The Gulf of Utica was formed during the postglacial transgression about 6,000 years ago. Over time, fluvial deposits from the Medjerda gradually filled up the northern part of the gulf. The succession of events during historical times has been inferred from ancient documents and archaeological evidence.

Besides morphological ground observations, aerial and satellite photographs have been used to analyze how the landscape has evolved over the past 3,000 years. The gulf's southern part was filled up in late ancient times. The sea gradually withdrew from the northern part during the Middle Ages and modern times. The Ghar el Melh lagoon is the last vestige of what used to be the Utica gulf.

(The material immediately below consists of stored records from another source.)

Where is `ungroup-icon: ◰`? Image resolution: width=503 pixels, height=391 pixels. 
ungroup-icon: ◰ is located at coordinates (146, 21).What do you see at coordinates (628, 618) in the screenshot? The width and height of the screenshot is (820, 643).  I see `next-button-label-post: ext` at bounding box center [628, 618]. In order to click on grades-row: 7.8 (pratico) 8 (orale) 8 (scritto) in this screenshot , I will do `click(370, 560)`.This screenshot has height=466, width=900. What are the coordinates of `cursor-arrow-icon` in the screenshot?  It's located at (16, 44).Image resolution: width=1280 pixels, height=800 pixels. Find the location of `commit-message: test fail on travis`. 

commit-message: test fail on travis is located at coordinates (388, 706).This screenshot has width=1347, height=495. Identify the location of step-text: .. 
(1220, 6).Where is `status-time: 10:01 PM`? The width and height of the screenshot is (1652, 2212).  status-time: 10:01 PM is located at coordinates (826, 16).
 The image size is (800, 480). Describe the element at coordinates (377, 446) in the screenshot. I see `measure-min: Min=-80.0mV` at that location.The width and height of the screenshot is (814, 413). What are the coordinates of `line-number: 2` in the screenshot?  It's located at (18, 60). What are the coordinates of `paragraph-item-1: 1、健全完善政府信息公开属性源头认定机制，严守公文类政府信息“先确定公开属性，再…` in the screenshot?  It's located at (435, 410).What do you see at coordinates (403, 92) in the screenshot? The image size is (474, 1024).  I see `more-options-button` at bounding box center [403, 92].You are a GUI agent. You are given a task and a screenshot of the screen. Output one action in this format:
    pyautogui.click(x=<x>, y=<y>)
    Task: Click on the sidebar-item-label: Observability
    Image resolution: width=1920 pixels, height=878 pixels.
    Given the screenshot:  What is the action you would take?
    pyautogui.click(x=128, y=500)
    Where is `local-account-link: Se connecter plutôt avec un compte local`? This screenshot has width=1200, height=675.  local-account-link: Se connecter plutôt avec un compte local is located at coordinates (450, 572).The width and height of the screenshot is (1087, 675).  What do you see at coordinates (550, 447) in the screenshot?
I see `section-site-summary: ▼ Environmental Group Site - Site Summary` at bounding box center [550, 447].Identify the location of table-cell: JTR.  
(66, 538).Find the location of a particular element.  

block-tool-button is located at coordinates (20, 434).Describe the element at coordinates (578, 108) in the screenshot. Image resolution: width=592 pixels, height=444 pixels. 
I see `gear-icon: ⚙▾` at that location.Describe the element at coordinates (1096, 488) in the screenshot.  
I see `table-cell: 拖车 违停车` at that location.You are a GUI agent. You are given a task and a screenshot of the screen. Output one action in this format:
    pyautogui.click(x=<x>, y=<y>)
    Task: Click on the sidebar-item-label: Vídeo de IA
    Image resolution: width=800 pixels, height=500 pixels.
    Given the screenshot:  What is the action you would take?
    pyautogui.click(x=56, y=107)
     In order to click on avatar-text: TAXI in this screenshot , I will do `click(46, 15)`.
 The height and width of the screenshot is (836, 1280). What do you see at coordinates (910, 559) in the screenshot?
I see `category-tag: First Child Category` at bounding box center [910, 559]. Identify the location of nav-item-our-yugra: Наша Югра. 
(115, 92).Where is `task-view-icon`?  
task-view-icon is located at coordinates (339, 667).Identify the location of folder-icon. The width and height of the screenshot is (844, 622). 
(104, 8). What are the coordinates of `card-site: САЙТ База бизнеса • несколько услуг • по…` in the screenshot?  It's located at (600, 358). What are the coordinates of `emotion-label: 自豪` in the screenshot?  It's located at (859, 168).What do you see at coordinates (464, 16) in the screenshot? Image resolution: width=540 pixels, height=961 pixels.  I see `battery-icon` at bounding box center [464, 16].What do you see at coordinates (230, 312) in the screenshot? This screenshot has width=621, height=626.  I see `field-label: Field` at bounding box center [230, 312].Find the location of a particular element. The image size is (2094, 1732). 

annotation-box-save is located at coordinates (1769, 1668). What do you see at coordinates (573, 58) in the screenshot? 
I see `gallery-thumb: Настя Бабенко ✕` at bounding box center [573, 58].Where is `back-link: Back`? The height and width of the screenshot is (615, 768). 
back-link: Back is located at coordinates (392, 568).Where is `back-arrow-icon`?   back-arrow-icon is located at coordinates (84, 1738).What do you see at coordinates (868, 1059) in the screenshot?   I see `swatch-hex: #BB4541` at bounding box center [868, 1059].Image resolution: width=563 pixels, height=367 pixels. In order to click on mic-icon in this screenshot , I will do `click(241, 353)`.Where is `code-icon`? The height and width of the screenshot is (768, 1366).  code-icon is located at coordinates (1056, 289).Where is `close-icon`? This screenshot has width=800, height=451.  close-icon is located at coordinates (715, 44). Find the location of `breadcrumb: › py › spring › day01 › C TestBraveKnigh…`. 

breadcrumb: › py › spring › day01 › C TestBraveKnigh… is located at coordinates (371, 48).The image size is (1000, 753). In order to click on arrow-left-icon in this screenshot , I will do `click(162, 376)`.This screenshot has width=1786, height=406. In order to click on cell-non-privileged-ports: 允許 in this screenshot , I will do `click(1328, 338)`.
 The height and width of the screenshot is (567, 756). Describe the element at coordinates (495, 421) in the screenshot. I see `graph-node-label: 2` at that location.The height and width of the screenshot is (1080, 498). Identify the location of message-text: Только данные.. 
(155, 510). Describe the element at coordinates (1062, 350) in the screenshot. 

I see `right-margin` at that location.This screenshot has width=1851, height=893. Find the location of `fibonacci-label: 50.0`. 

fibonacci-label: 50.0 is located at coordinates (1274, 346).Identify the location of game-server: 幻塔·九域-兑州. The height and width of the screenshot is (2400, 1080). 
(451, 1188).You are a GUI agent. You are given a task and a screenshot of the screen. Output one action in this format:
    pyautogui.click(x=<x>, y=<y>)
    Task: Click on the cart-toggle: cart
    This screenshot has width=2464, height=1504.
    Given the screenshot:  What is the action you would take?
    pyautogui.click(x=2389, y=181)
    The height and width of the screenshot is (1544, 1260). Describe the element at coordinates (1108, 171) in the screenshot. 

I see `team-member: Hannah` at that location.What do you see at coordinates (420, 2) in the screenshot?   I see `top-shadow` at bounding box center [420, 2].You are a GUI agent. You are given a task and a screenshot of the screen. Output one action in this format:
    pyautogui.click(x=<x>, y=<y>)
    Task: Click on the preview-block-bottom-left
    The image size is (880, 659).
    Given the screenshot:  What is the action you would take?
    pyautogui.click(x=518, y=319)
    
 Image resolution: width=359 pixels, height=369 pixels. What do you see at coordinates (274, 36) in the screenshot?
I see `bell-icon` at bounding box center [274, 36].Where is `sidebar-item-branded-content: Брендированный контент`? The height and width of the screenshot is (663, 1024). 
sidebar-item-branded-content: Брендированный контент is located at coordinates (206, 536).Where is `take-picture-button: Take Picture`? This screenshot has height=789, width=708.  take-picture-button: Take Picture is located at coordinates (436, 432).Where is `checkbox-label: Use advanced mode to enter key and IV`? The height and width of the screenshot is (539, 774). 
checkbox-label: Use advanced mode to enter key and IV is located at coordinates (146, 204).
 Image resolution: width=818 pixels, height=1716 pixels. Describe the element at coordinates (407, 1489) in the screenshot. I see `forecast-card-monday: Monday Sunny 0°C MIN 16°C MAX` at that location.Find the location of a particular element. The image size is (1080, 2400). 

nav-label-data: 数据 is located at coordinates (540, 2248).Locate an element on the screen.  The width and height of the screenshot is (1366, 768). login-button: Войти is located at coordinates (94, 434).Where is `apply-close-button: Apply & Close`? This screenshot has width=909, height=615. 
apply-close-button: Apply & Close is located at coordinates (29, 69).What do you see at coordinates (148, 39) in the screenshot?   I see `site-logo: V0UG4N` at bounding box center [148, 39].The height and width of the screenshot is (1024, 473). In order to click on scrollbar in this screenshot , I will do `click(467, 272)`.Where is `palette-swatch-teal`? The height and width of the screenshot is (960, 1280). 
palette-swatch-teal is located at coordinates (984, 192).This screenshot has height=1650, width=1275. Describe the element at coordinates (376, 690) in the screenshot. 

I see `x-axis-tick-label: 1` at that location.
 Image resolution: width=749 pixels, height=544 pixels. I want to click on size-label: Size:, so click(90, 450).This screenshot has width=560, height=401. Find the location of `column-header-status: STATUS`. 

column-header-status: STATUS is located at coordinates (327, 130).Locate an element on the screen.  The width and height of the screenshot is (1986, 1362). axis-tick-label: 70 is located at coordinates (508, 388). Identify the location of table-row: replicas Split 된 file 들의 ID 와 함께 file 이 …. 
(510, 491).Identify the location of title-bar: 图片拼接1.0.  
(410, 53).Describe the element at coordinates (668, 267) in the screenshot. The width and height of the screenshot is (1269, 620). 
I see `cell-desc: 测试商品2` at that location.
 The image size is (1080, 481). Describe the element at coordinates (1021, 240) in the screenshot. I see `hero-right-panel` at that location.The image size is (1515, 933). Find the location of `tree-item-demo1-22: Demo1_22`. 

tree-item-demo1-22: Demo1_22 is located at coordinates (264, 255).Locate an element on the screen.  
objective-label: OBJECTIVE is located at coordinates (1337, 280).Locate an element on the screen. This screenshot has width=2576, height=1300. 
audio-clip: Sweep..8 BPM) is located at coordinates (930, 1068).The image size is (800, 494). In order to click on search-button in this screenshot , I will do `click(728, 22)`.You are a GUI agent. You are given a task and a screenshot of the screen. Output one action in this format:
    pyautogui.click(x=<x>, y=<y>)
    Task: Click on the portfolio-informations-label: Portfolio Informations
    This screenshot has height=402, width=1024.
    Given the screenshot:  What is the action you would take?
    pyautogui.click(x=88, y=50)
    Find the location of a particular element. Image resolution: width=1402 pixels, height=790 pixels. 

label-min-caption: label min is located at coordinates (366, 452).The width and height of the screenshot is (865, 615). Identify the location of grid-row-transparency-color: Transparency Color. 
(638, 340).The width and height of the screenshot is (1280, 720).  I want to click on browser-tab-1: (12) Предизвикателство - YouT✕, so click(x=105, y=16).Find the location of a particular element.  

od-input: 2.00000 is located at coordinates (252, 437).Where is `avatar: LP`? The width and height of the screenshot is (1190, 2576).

Following the last big flood in 1973, the Medjerda shifted, once again, its course. It now flows through a canal originally dug to evacuate the overflow of flood waters.

==History==
Historically the Medjerda is Tunisia's crucial waterway providing fresh water to the country’s population centers. It is also vital to the people living near the river. Water from the Medjerda is used for irrigation and is pivotal to the region's agriculture.

A strategic resource, it was fought over and settled many times by the Carthaginians, Romans, Vandals, Byzantines, Arabs, and the Ottomans. Several major cities were founded on or near it, including Utica, Carthage, and eventually Tunis. The former ports of Utica and Ghar el-Melh (Rusucmona or Porto Farina) were eventually closed by the silting of their harbors.